There will be things that you can do within your service, and then things that your service can contribute to tackling more widely. Developing collaborations and partnership working with the public and different parts of the health and care system is essential to addressing health inequalities within AHP services and sharing insights into local needs and available support.

Stakeholder analysis

Start by identifying stakeholders and potential collaborators. The first section from the stakeholder analysis document (PDF, 69KB) produced by NHS England can support with this, as it allows you to consider your categories of stakeholders, including:

  • commissioners: those who pay the organisation to deliver AHP services. Examples include NHS England, the ICS or integrated care board (ICB), local authority, or other funders. You may specifically want to include those with a responsibility for addressing adult and child health and care inequalities in the ICS or ICB (such as commissioners, directors or programme leads)
  • customers: those who use or potentially use your services, such as patient groups, members of the public, local Healthwatch, or patient and public involvement and engagement (PPIE) group
  • collaborators: this is a big section and requires holistic systems thinking. It includes those with whom you work to deliver health-fulfilling and -promoting services. Collaborators could include:
    • service leads for acute services
    • the public health team and social care team at the local authority (which may include those with responsibility for adult and children’s social care (directors or programme leads within the local authority)
    • elected councillors
    • local primary care network (PCN) and GP Federation leads
    • local community services leads
    • local care homes
    • voluntary, community and social enterprises (VCSE)
    • organisations supporting homeless people, or people living with disability, mental health conditions, or frailty
  • contributors: those who contribute to your service. Examples include:
    • the local quality improvement (QI) team
    • the local equality, diversity and inclusion (EDI) leads in your organisation or ICS
    • the local research and development (R&D) team
    • the local research network
    • academic institutions
    • population health management leads in the ICS
  • commentators: those whose opinions of the service are heard by customers and others, like local news organisations, charities and non-governmental organisations (NGOs)
  • champions: those who believe in and will actively promote your services and/or overall aims, such as charities and NGOs
  • competitors: those working in the same area who offer similar or alternative services

Engagement and co-production

Do not make assumptions about what people and communities that experience health inequalities want or need. Speaking to service users and people with lived experience (who may not currently access your service) is important to help identify issues, ideas and solutions together. Speak to your local authority public health team or Healthwatch organisation to see whether they are aware of any existing engagement work - this can help ensure that professionals are not asking the same groups of people the same questions multiple times, which is not good for relationships, or a good use of time or resources.

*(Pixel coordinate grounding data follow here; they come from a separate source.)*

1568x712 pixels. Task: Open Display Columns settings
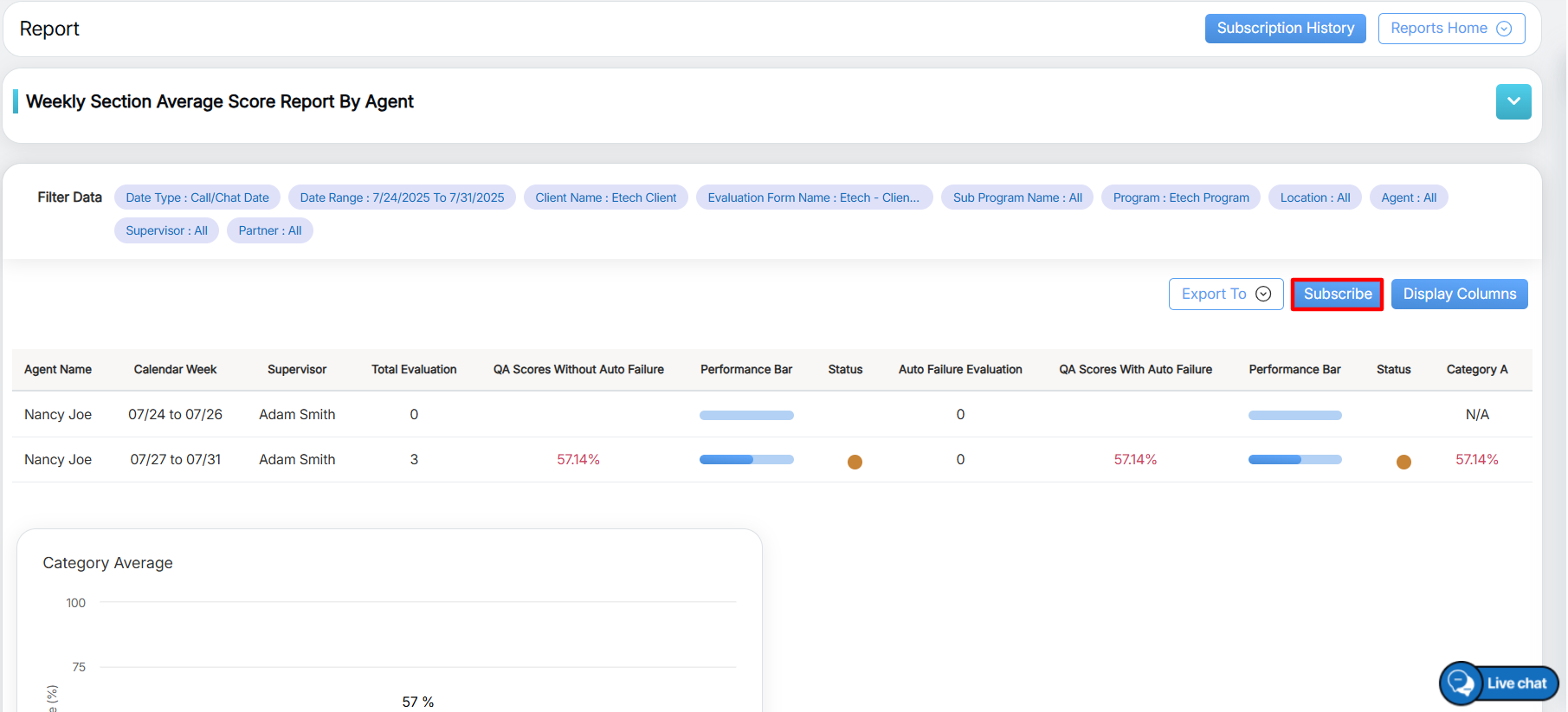coord(1459,294)
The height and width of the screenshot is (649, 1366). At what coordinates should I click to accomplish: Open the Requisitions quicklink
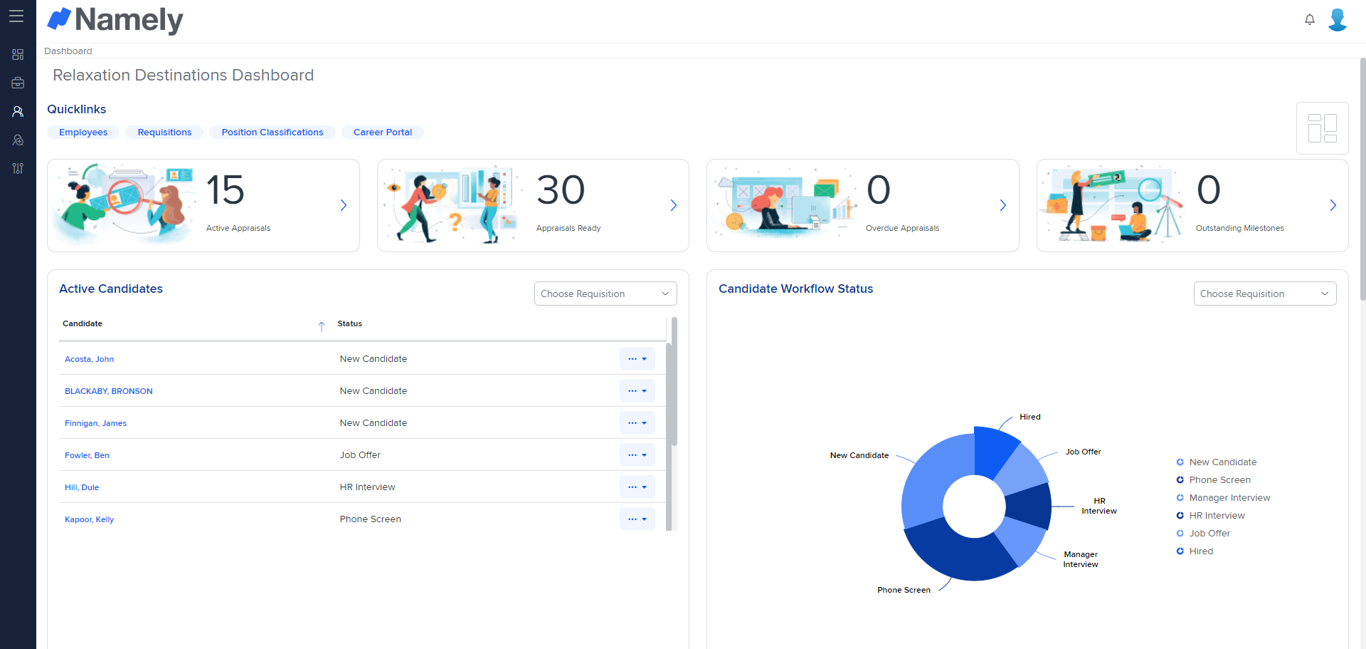[164, 132]
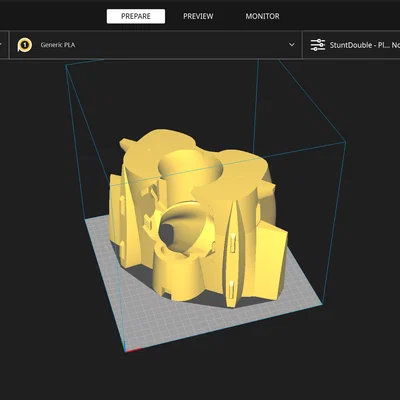Click the build volume's upper right corner edge
The image size is (400, 400).
point(345,143)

These resources may be helpful for co-production:

If you do not have the time or resources to do full co-production you can still use co-production principles to help co-design solutions.

Learning from others

In addition to connecting with stakeholders and co-production, it is important to learn from interventions implemented in other areas previously, and those that are currently running. Being an active part of local, regional and national networks allows you to share your own work and gain understanding from other areas. This enables you to understand the likely impact of what you choose to implement, and to consider the lessons learned from other areas in the design of your intervention. Sharing the knowledge that you gain from these networks with others is an important practice to develop. 

Levels of action

At an innovation session you will want to encourage creative thinking and use the time to be innovative and ambitious. You may want to start by focusing on one AHP profession or on a specialist area (such as mental health), or you may want to generate ideas which could apply to all AHP services. You could then think through each idea or action and sort them into levels, as follows:

  • level 1: this is what we could do within current resource
  • level 2: this is what we could do with a few changes and perhaps small or one-off investment
  • level 3: this is what we could do with further investment and resource

Using the breast screening example from earlier:

  • level 1: it might be possible within current resource to adapt invite letters to make them more understandable by the population
  • level 2: repositioning the mobile mammography unit would take a one-off investment
  • level 3: a community engagement project might be needed to address any cultural barriers, this is likely to need further investment and resource

It is important to understand from budget holders and staff which options are possible, taking everything through your usual approval processes.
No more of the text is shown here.